Since the time of Pericles

Prevent it. Spot it. Treat it – beat it.

The history of sepsis stretches back to ancient Greece - the word sepsis comes from the Greek word "sepo", meaning (rather nastily), "I rot" and has its first use in a medical context in Homer’s poetry - and it remains a serious condition that is difficult to treat today. On World Sepsis Day, we look at this silent killer.

Every year, 27-30 million people across the world develop sepsis and of those, 7-9 million people die from it – that’s one death every 3.5 seconds.

In the UK, there are some 250,000 cases of sepsis a year and at least 46,000 of those die as a result. Survivors may face life-long consequences - around 20% of sepsis survivors live with cognitive and/or physical impairments.

What is sepsis?

Sepsis (also known as blood poisoning) is the immune system’s overreaction to an infection or injury. Normally our immune system fights infection – but sometimes, for reasons we don’t yet understand, it attacks our body’s own organs and tissues. If not treated immediately, sepsis can result in organ failure and death. Yet with early diagnosis, it can be treated with antibiotics.

Sepsis is a serious complication of an infection. Without quick treatment, sepsis can lead to multiple organ failure and death.

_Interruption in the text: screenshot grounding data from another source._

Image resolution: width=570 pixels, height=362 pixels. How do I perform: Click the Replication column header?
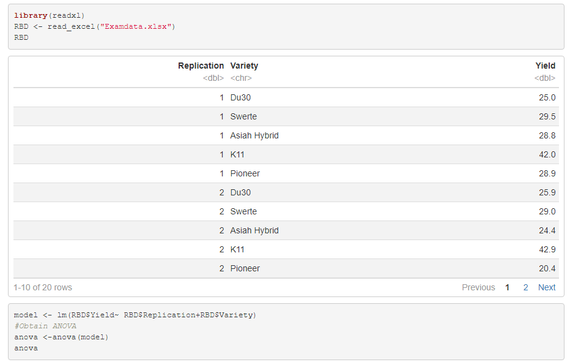pos(201,66)
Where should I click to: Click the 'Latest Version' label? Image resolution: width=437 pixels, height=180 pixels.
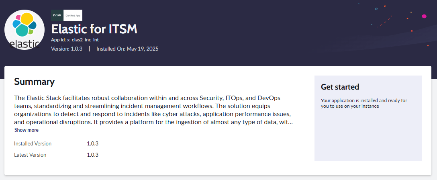tap(30, 155)
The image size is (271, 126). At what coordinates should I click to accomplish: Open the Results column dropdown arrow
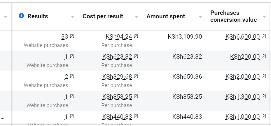(x=73, y=17)
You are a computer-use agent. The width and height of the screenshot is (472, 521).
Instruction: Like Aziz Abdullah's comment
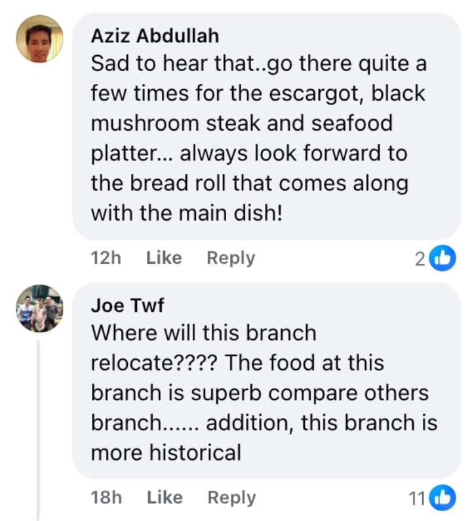[164, 259]

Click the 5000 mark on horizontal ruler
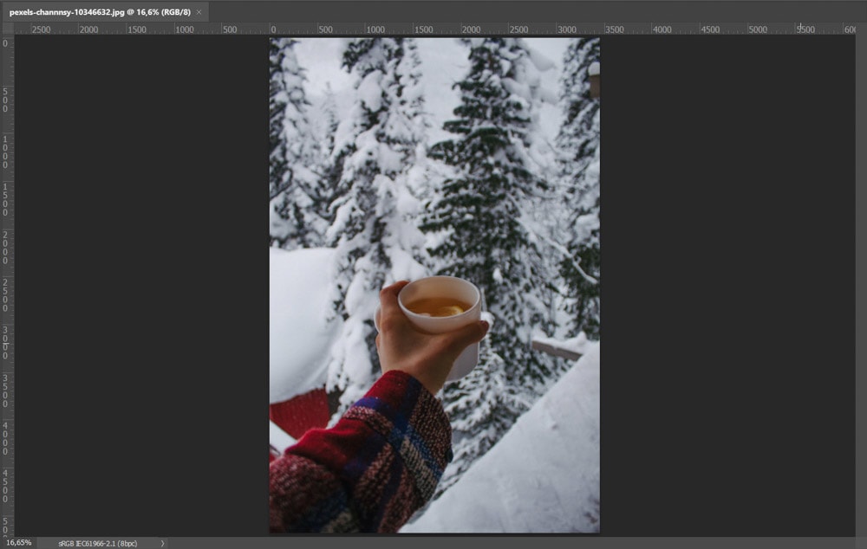(757, 29)
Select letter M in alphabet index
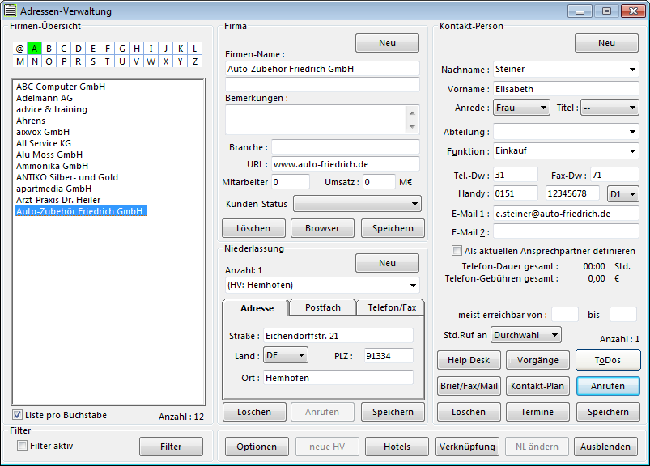Image resolution: width=650 pixels, height=466 pixels. [x=19, y=61]
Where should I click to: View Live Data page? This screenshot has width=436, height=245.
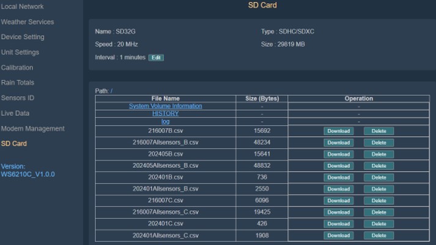tap(15, 113)
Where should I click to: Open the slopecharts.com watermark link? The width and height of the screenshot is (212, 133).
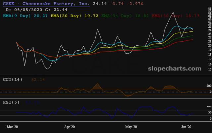pyautogui.click(x=179, y=68)
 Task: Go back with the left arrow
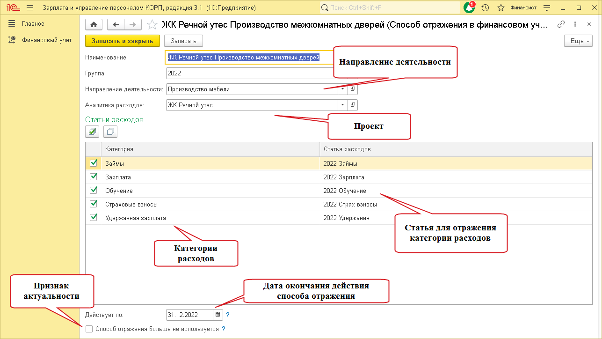[116, 25]
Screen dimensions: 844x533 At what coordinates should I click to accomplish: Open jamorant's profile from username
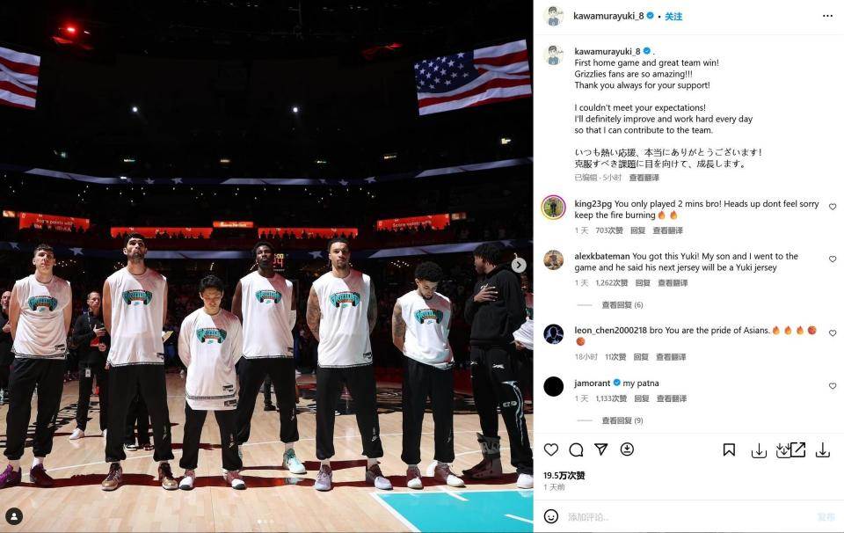click(x=592, y=383)
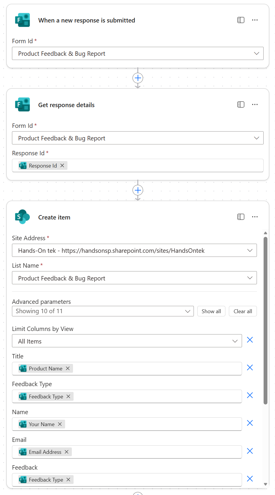This screenshot has width=275, height=495.
Task: Add action below Get response details
Action: pos(138,190)
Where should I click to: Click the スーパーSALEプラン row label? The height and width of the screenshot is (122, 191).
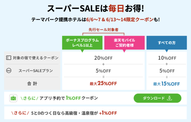pos(36,71)

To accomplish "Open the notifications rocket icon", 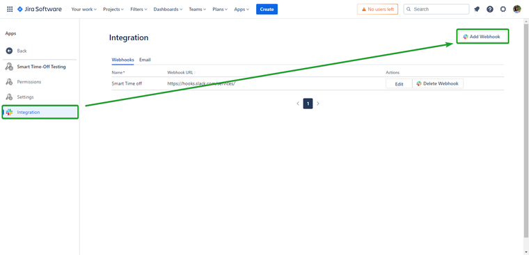I will [x=477, y=9].
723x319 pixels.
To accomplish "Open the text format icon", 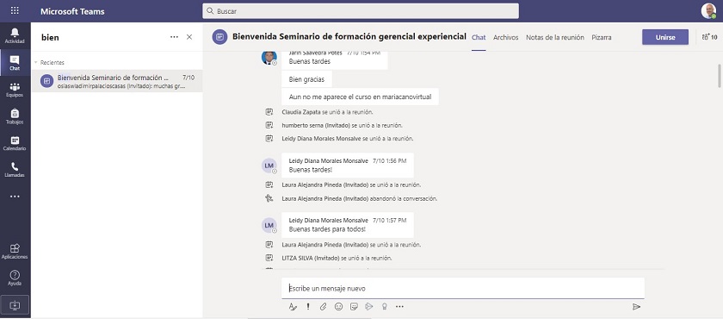I will [293, 307].
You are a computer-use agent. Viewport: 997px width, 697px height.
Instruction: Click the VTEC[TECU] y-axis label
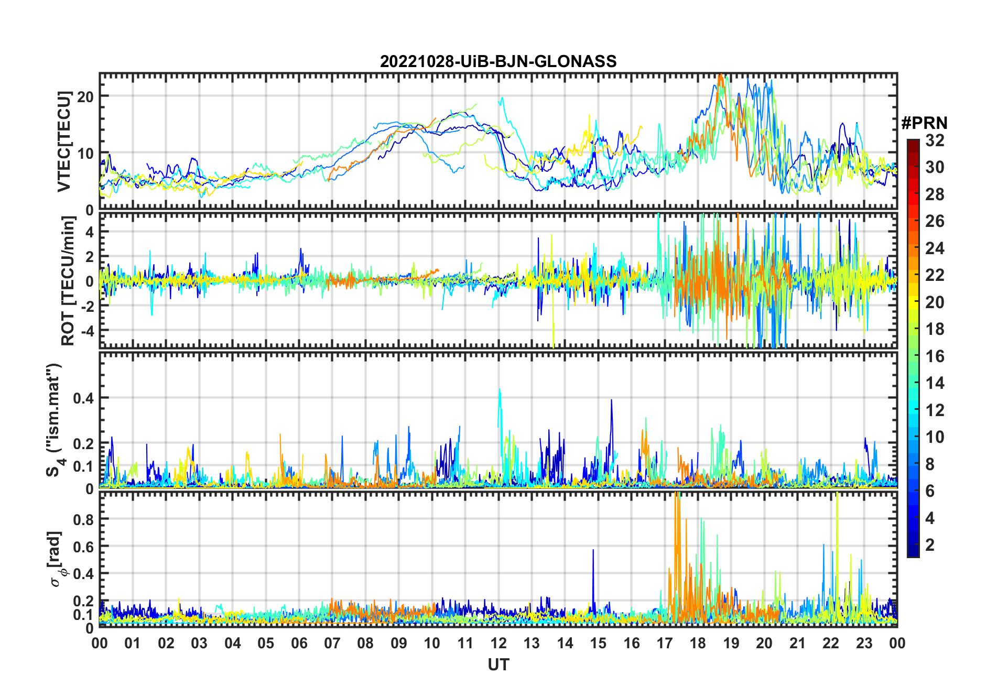[64, 141]
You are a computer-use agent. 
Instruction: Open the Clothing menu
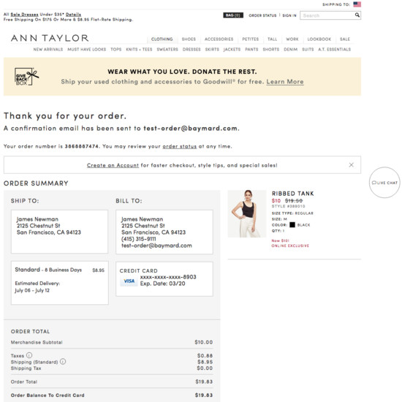(x=162, y=39)
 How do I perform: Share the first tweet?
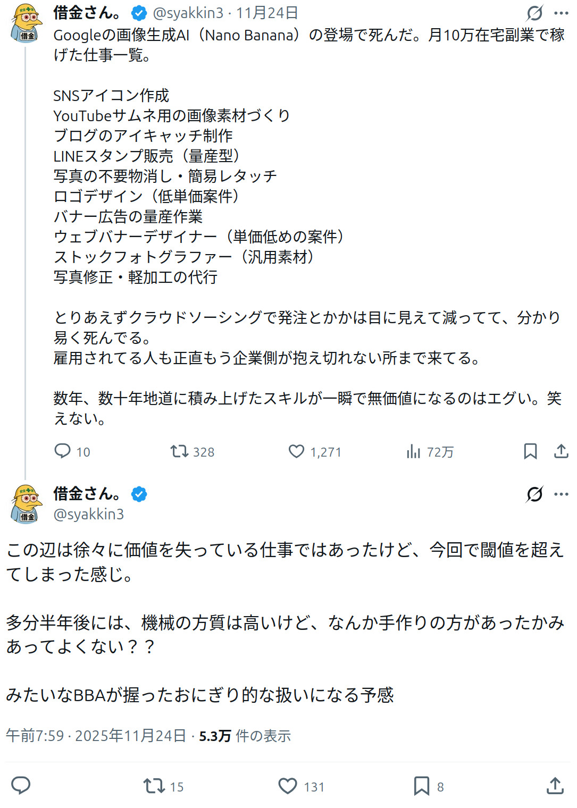(x=561, y=451)
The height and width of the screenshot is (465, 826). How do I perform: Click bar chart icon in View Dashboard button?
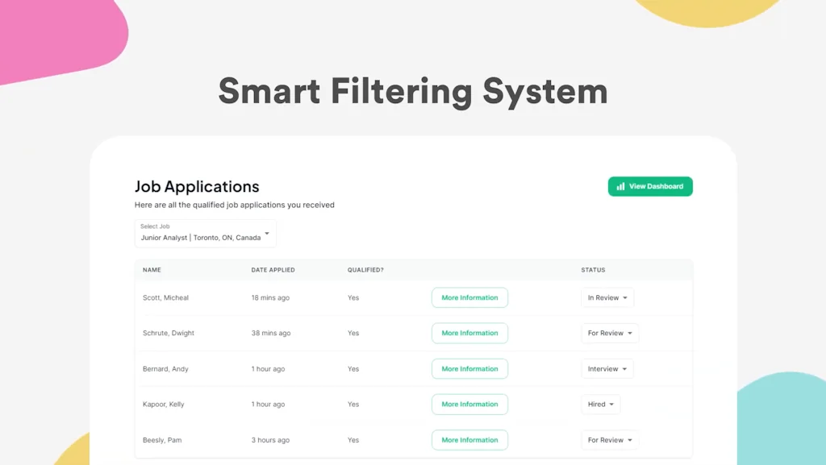(620, 186)
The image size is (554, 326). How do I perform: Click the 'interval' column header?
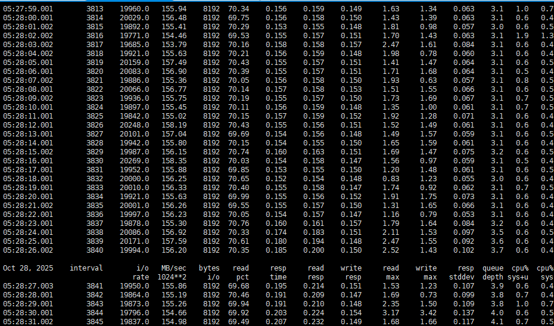coord(86,268)
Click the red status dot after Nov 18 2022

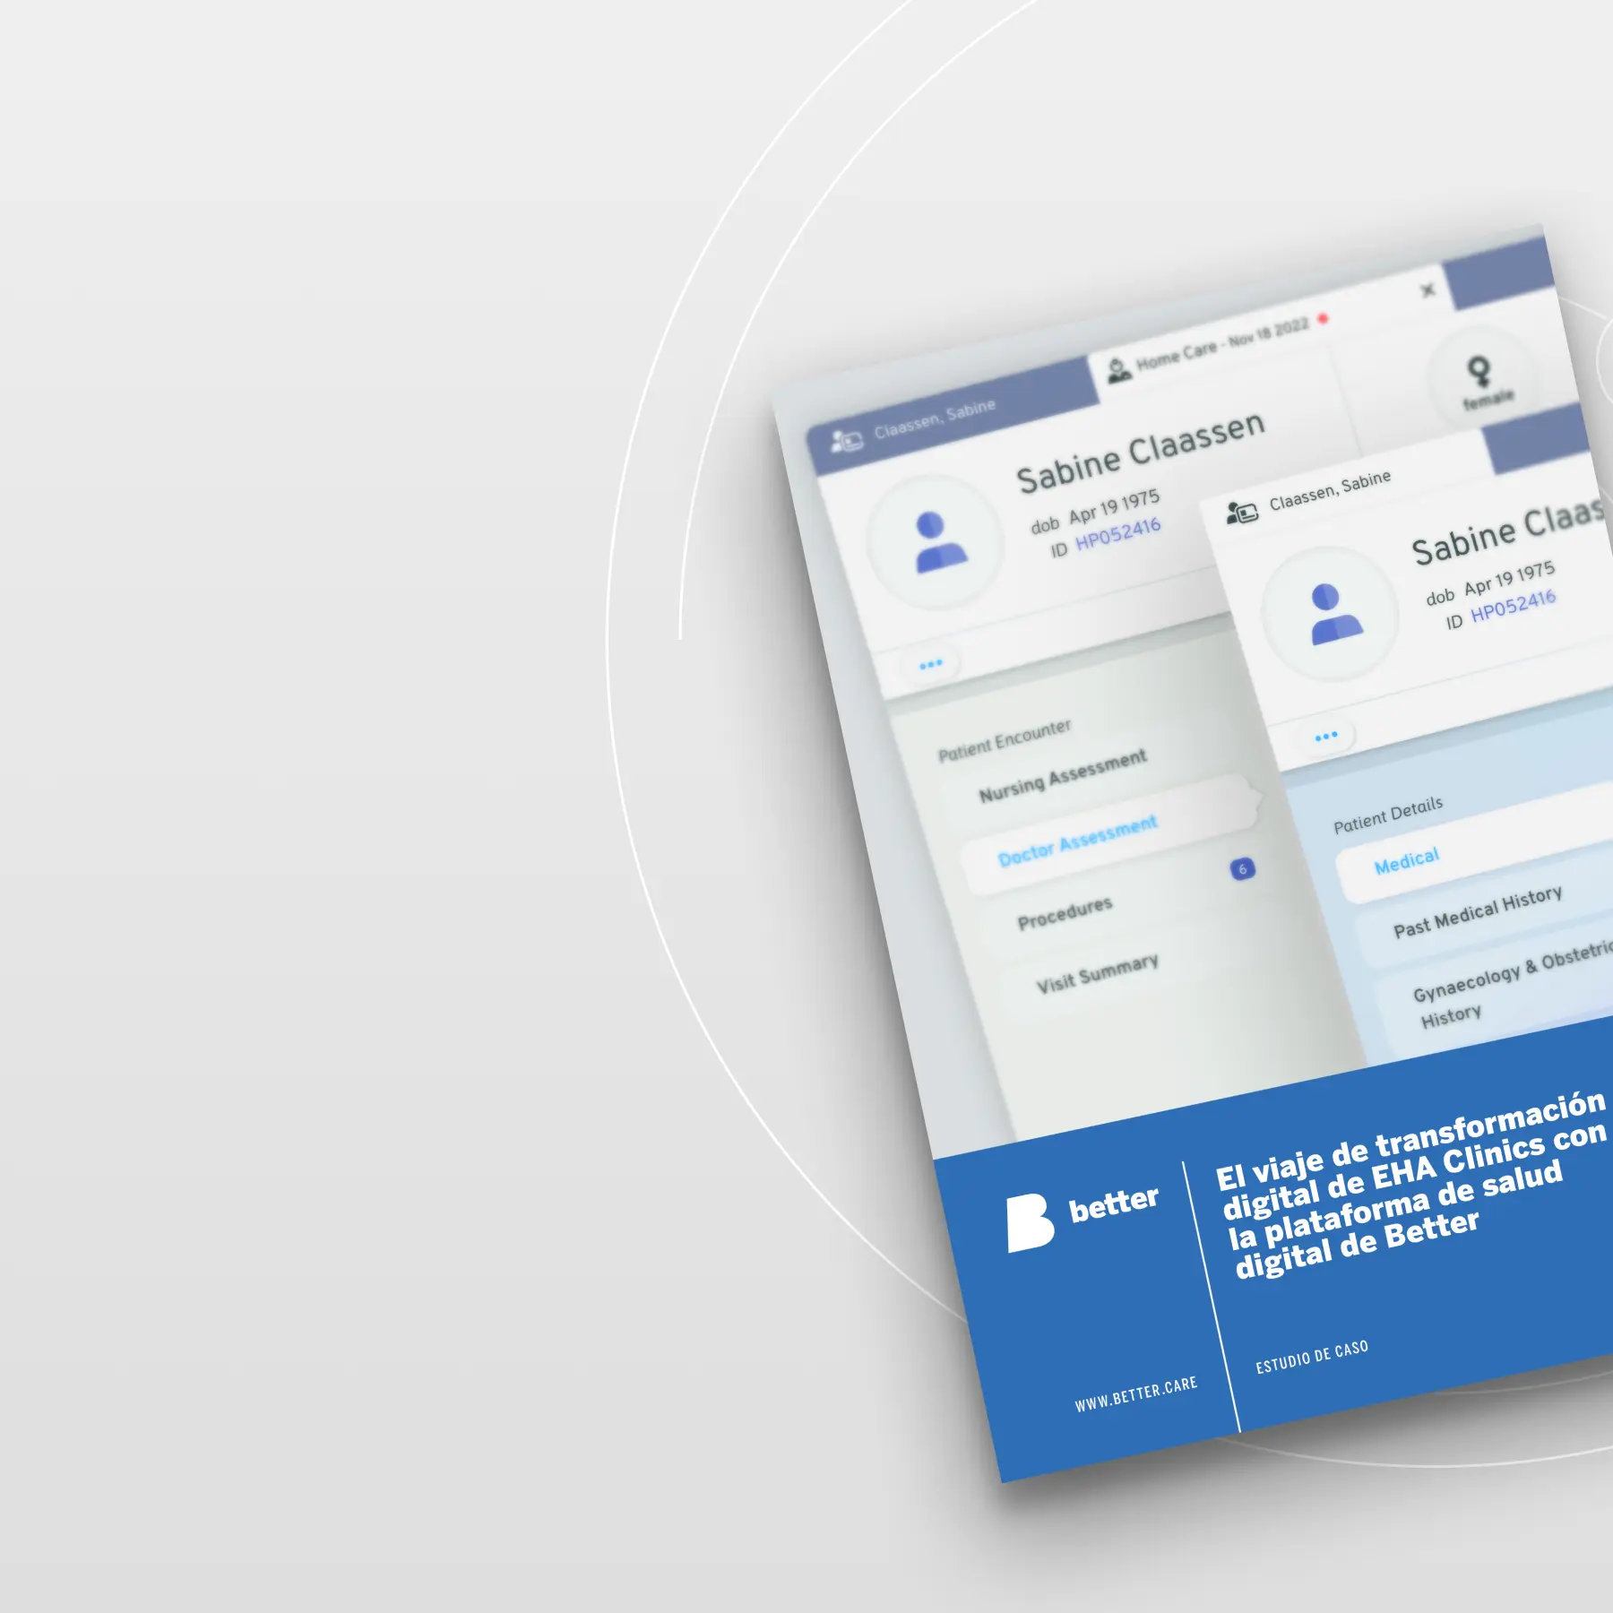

How to spot sepsis in adults

Seek medical help urgently if you (or another adult) develop any of these signs:

  • Slurred speech or confusion
  • Extreme shivering or muscle pain
  • Passing no urine (in a day)
  • Severe breathlessness
  • It feels like you’re going to die
  • Skin mottled or discoloured.

Many of the symptoms of sepsis are also associated with meningitis. The first symptoms of meningitis are often fever, vomiting, headache and feeling unwell.

In some cases, symptoms of more severe sepsis or septic shock (when your blood pressure drops to a dangerously low level) develop soon after.

Symptoms for children/babies may be very different.

What causes sepsis?

As mentioned, sepsis is a condition caused by your body’s immune system responding abnormally to an infection, which can lead to tissue damage, organ failure, and death. The infection can start anywhere in your body; it may be only in one part, or it may be widespread. Your immune system usually works to fight any germs (bacteria, viruses, fungi), or to prevent infection. However, sometimes the immune system goes into overdrive and starts to attack our organs and other tissues.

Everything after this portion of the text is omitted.